Give again only what runs from the line with "Task: Click the" to the final line of the entries below, exactly as written and without pictures.

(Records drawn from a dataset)
• • • • •
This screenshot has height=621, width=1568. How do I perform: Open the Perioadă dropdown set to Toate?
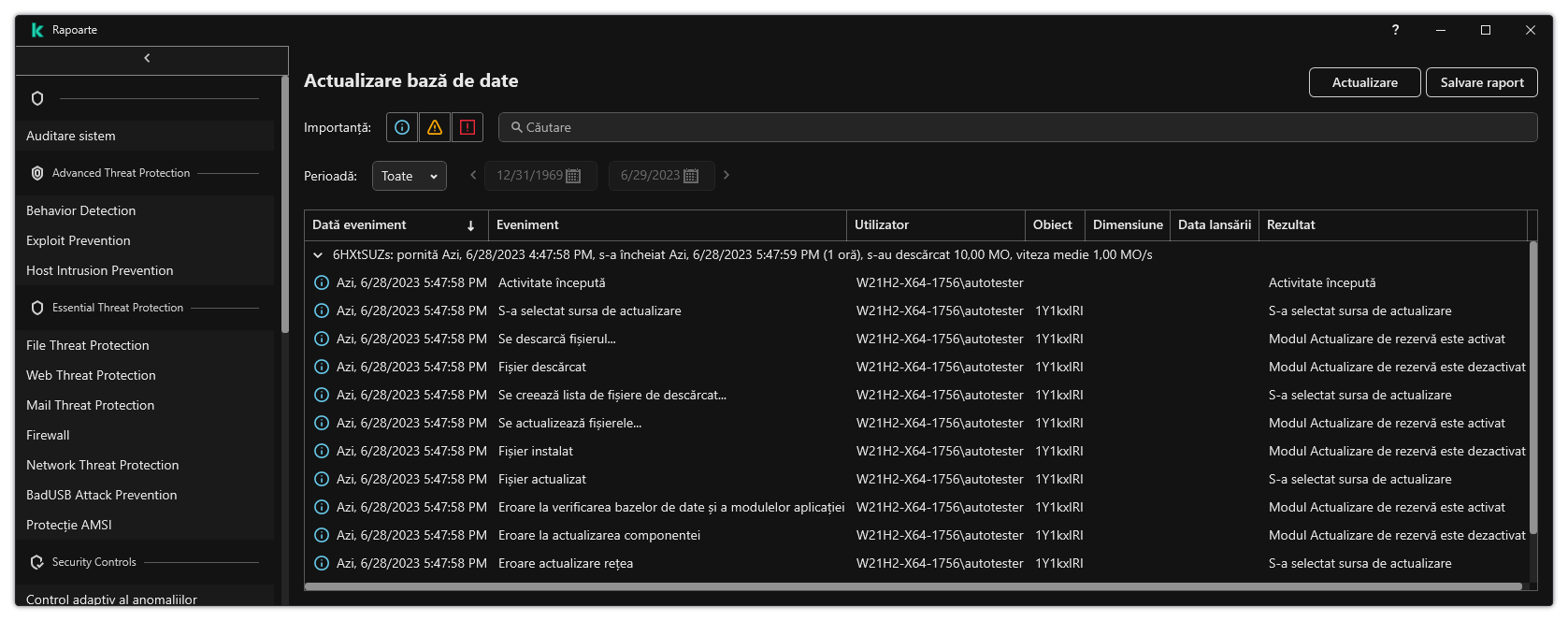click(x=410, y=176)
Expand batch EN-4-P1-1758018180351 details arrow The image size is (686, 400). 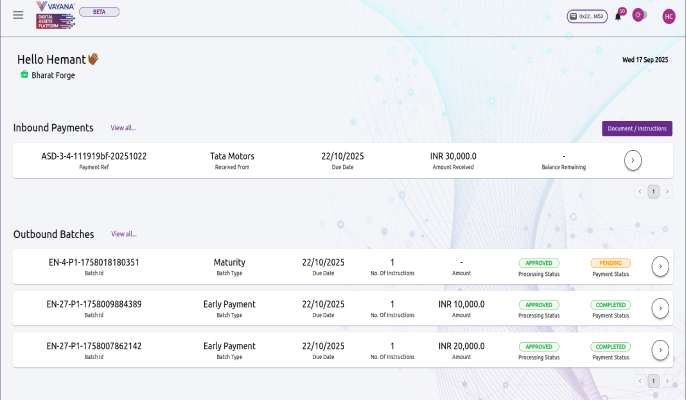click(x=659, y=266)
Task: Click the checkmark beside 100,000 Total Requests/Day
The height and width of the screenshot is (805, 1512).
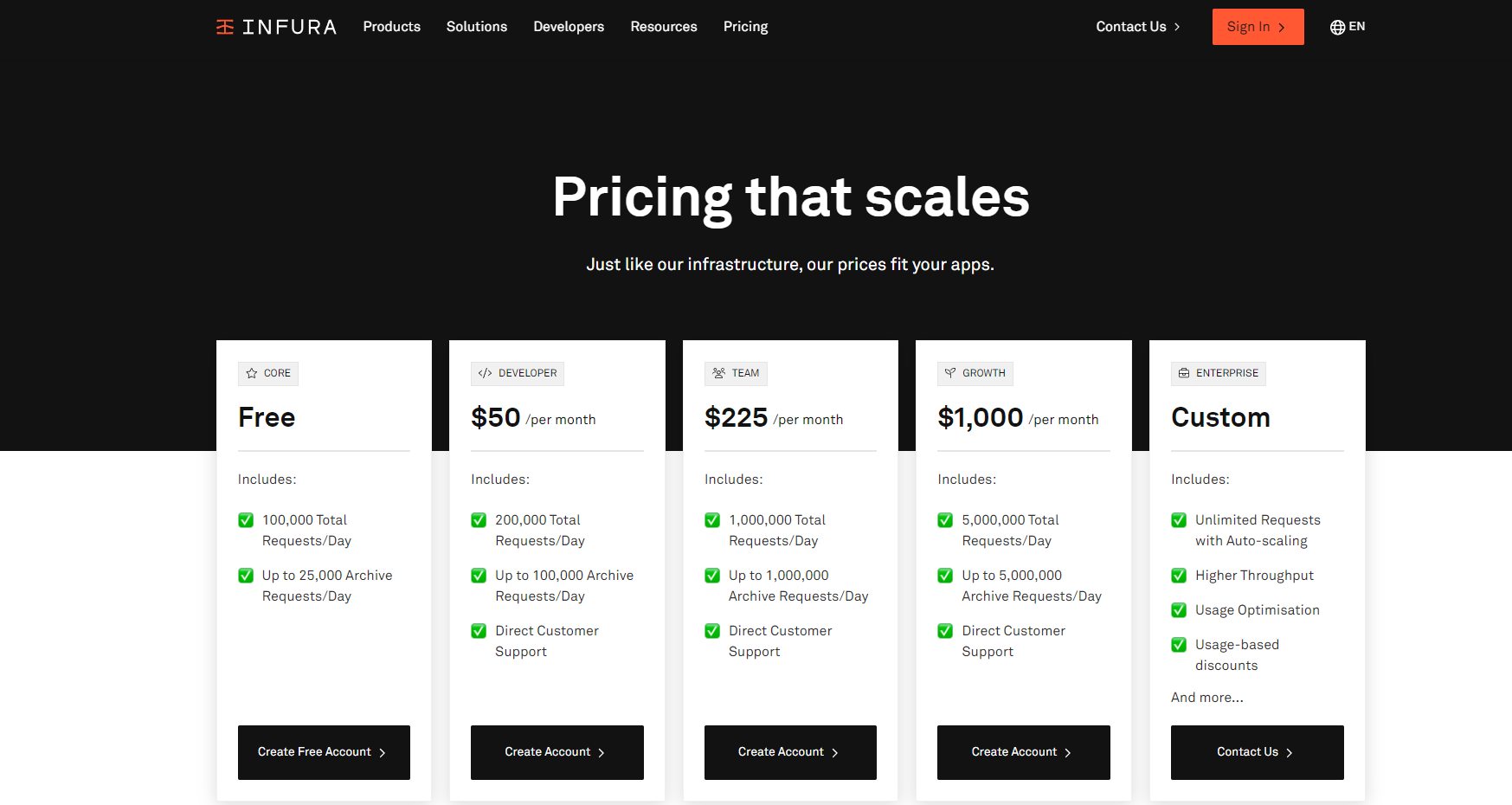Action: click(246, 520)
• • • • •
_EXERCISE RESULT_
Task: Click the checkmark beside 100,000 Total Requests/Day
The height and width of the screenshot is (805, 1512).
Action: click(246, 520)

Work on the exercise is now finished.